Angie’s reverie was interrupted by a sensation that she knew well but couldn’t describe. It was that animal, eyes-in the-back-of-the-head feeling of being watched, and it had grown stronger since she’d started spending so much time in the woods. Plenty of people were still around and so she wasn’t really concerned, but she also wanted to identify whoever or whatever was finding her so interesting. Angie shifted the laptop bag and began rummaging in one of its side pockets as if looking for something, slowly turning in place until facing in the opposite direction.
The street rose above her, curving uphill for a short distance until it disappeared in the crest, and she was surprised to see that there was no one there. Cones of light from the streetlamps cut the darkness, and even the shadows of the clapboard-covered houses weren’t enough to truly hide someone. Angie lifted her gaze into the trees, thinking that she might have mistaken a bird or an animal’s scrutiny for that of a human’s, but saw nothing. The wind gently tugged at branches that were already shedding their leaves, and stars blinked down through the spaces they’d left behind.
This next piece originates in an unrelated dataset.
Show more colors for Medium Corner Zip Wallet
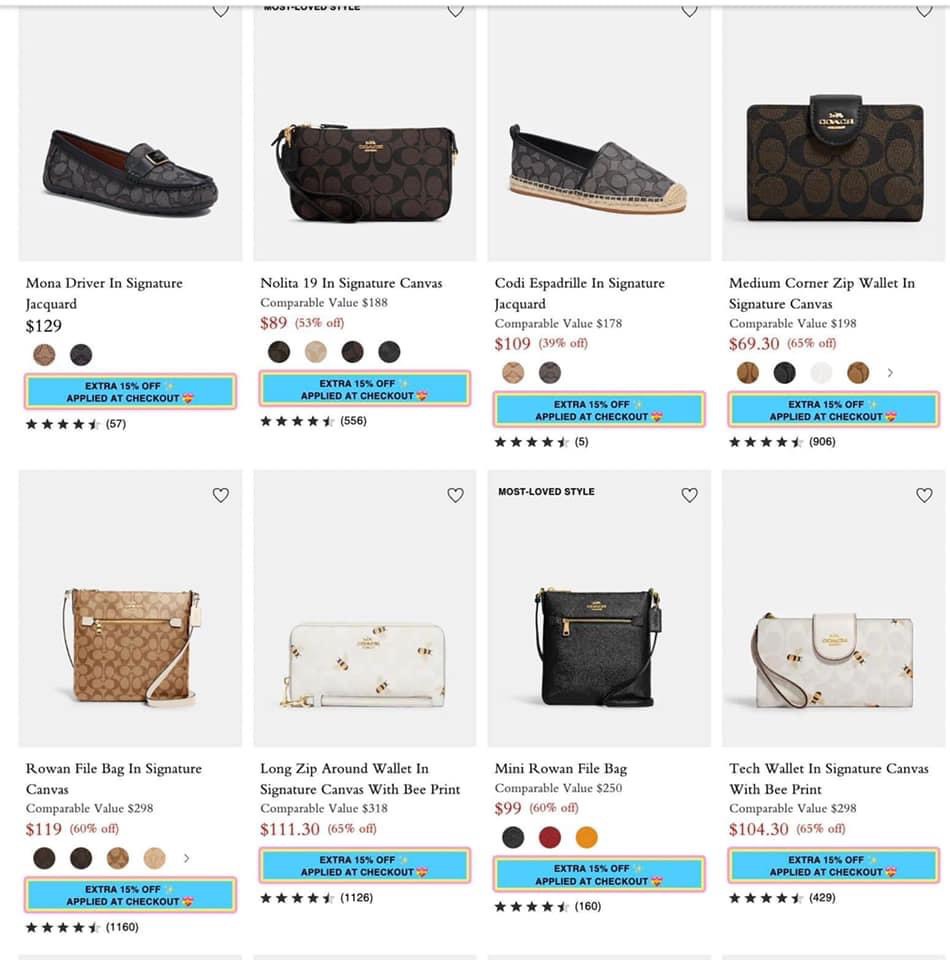 point(890,373)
Unconvinced, Angie tilted her head and unfocused her eyes in the way that Zoe had once tried to teach her, to catch the blinks and eddies of a world that Zoe insisted was all around them. Her old roommate believed that sensations such as déjà vu and the feeling of being watched came from crossing a supernatural plane in just the right way. She was now a business consultant on the other side of the country, and even though she’d transferred to a western college at the end of their sophomore year, they’d stayed in touch and often spoke on the phone.
Thoughts of Zoe, Derrick, and the chaotic period of her life that had begun with the departure of the former and ended with the disappearance of the latter were enough to make Angie refocus her eyes. Zoe didn’t talk as much about the supernatural as she once had, but it had been her overriding passion their freshman year. And Derrick . . . for the first time in months, Angie allowed herself to wonder just what had happened to him.
A patrol car from the campus police rolled up over the hill and slowly came toward her, and so she shouldered the bag and started walking again.